### TEXT SECTION ###
There’s lots, lots more in this bill that we will be delving into, particularly after it’s signed into law. But those are just a couple things to think about.

David Muhlbaum: Okay, yeah, right. And Sandy, those details, we’ll be talking about them but they’re also going to be in that link that we’re going to put in the show notes. We know there’s a lot in SECURE Act 2.0. Please, check it out. We’ve got the detail right there for you.

David Muhlbaum: Coming up next, fuel prices. We’re going to talk about why they’re high, why they’re going to stay high, and what you can do about it with Jim Patterson from the Kiplinger Letter. Stick around.

High Gas Prices with The Kiplinger Letter’s Jim Patterson

David Muhlbaum: Welcome back to Your Money’s Worth. Joining us today is Jim Patterson, the managing editor of the Kiplinger Letter, who you last heard here over a year ago to tell us his publication’s forecast for the year 2021. And while as managing editor, he has oversight of the Letter and all of its coverage, he also brings subject matter expertise to the table and he has, for almost a decade now, or maybe over a decade now, provided weekly updates on the direction of energy prices for Kiplinger’s Economic Outlooks. And those you can see for free, online.

David Muhlbaum: So Sandy, last episode you and I, we had gas prices on the mind and we wanted to find a qualified guest. Well, we have one right here in-house, that being Jim. So welcome back, Jim. Thanks for joining us and putting your toddler in timeout or whatever you needed to do to find the time.

Jim Patterson: Thank you, guys. Good to be back. And yeah, my son, George, is hurting these days from the high diesel prices we’re seeing these days. He’s going to have to put his toy school buses into storage, I think.

David Muhlbaum: Oof, you’re teaching him the hard lessons early, I see.

Jim Patterson: He better learn sooner rather than later.

David Muhlbaum: Okay, well prices are going to come down?

Jim Patterson: No, the short answer is no, David. I’m afraid we’re not going to see much in terms of relief at the gas pump for consumers. I wish I could say yes, but I don’t think that’s going to be the case.

Sandy Block: Well I guess that’s not surprising but it is definitely depressing because as we’ve discussed gas prices are something that’s front of mind for anybody who’s got a car and maybe even if you ride the bus.

Jim Patterson: Right. Gas prices are maybe the most widely watched price in our entire economy. We literally have them on giant signs on every street corner. So especially when they go up a lot really quickly, everyone’s very aware of them. They know they’re paying more at the pump. They really feel it. They really feel the hit to their spending power. It’s not necessarily the biggest expense for most households, but it’s one everyone is keenly aware of. So it really affects consumer psychology a lot.
###
> **THINGS TO DO**:
(1) According to the podcast transcript about gas prices, what is Jim Patterson's job at the Kiplinger Letter?
(2) Extend the podcast transcript about gas prices with the next few lines of the conversation, picking up after its last sentence.
### GIVEN INFORMATION ###
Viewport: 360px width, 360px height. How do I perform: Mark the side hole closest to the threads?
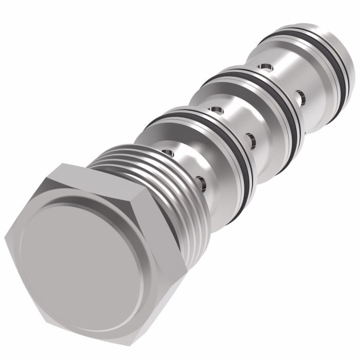[x=201, y=181]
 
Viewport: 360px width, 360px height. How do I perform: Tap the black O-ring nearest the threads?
[x=242, y=154]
###
> **RESPONSES FOR EACH TASK**:
(1) He is the managing editor.

(2)
David Muhlbaum: And yet, gas prices ... I mean they’ve had a really sharp run up but they’re not a record, right?

Jim Patterson: Right. When you adjust for inflation, the record would actually be about $5.25 in today’s dollars. That took place in the summer of 2008, you may recall, right before the Great Financial Crisis hit. Energy prices skyrocketed.

David Muhlbaum: And then they crashed.

Jim Patterson: And then they crashed, right. Because suddenly, the economy went into a tailspin and demand for fuel went way down so we went from really, really high gas prices to some of the lowest gas prices we’ve seen in recent memory.

David Muhlbaum: Mm-hmm. But, giive us a little more on your near-term forecast, what you’ve got. We’re not seeing a crash this year, right?

Jim Patterson: No, no. We’ve had this tremendous spike; prices had been going up very steadily for over a year now and when Russia invaded Ukraine, that caused a lot of concern in oil markets because Russia’s such a big exporter of petroleum. So gas prices went from rising to skyrocketing, I think is a fair term. So we’re at currently about $4.24 a gallon for regular unleaded for the national average. And granted, state prices vary a lot but just talking about the nation’s average as a whole, we’re at about $4.24. And we’ve been at that level for over a week now, actually staying very close to that $4.24, $4.25 mark. And unfortunately, I don’t see them coming down much, if at all. If anything, prices are probably going to take another leg higher as spring gets here. People are going to start driving, they’re going to go on vacations. That’s the normal seasonal pattern.

David Muhlbaum: The traditional seasonal pattern.

Jim Patterson: Right. Vacation season rolls around, people pack up the car for road trips, demand for fuel goes up. Unfortunately, that will probably add some more to these already very high prices we’re seeing.

Sandy Block: Everything that I’ve seen in red, Jim, suggests that even with prices rising, there’s just so much up-demand and that in turn keeps prices high, right? People aren’t put off by these high prices?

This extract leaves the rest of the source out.